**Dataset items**

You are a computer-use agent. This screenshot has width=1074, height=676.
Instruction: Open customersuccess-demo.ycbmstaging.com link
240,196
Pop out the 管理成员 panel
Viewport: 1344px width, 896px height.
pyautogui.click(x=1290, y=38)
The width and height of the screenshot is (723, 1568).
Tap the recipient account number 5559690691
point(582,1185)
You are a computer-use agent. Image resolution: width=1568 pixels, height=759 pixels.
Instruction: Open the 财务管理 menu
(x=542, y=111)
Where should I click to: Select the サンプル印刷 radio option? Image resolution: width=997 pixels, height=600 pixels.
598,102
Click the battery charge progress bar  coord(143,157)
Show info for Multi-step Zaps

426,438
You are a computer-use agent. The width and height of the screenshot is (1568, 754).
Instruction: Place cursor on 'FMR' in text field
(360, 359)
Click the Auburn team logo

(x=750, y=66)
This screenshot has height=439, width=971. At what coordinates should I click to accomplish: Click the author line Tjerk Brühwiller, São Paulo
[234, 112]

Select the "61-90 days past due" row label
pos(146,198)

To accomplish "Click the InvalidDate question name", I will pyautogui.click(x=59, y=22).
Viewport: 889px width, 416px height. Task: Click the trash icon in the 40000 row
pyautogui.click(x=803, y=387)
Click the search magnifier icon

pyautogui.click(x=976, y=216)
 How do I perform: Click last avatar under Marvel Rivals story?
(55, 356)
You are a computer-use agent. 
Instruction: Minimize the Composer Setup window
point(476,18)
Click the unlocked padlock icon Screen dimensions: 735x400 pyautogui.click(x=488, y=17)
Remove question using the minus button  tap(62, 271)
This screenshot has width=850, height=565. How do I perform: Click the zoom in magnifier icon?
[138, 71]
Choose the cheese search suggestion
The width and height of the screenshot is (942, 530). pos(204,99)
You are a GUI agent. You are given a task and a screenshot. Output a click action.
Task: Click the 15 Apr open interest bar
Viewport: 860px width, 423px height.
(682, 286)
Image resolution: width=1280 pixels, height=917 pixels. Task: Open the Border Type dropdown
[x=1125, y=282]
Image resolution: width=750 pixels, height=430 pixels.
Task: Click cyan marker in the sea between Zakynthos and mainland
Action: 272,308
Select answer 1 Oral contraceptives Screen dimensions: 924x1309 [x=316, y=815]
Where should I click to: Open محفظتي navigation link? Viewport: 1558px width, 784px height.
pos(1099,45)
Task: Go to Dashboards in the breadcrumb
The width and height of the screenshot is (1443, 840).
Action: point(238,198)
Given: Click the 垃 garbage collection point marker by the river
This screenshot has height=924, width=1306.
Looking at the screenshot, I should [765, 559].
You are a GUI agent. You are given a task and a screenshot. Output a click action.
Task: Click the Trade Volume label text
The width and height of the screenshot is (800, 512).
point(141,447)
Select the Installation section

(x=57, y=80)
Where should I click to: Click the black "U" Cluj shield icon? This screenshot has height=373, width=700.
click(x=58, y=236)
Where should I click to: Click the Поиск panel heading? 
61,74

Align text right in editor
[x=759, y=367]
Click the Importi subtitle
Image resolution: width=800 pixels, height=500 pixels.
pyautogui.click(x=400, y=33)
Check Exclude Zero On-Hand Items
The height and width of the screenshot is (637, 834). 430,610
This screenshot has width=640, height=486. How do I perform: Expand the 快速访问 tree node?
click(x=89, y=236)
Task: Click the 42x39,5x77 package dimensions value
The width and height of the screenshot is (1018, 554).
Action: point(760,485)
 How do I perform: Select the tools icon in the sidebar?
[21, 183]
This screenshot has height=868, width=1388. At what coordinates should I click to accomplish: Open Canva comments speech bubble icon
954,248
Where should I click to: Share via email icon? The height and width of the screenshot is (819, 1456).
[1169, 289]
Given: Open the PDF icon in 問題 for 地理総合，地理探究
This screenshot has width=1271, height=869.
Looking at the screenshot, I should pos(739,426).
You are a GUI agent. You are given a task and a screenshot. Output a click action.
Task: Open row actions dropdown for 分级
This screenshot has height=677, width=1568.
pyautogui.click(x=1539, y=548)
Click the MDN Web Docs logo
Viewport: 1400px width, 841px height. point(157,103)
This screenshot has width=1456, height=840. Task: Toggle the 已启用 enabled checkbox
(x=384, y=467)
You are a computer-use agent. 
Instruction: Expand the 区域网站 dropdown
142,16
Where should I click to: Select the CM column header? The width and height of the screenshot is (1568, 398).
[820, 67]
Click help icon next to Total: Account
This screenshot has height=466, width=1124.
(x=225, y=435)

**EXERCISE**
Copy out the rows from the line with "You are a computer-use agent. Image" up to and including the line with "will pyautogui.click(x=59, y=22).", keeping every line the same.

**SOLVED EXERCISE**
You are a computer-use agent. Image resolution: width=1568 pixels, height=759 pixels.
Instruction: Open the 财务管理 menu
(x=542, y=111)
Where should I click to: Select the サンプル印刷 radio option? Image resolution: width=997 pixels, height=600 pixels.
598,102
Click the battery charge progress bar  coord(143,157)
Show info for Multi-step Zaps

426,438
You are a computer-use agent. The width and height of the screenshot is (1568, 754).
Instruction: Place cursor on 'FMR' in text field
(360, 359)
Click the Auburn team logo

(x=750, y=66)
This screenshot has height=439, width=971. At what coordinates should I click to accomplish: Click the author line Tjerk Brühwiller, São Paulo
[234, 112]

Select the "61-90 days past due" row label
pos(146,198)

To accomplish "Click the InvalidDate question name", I will pyautogui.click(x=59, y=22).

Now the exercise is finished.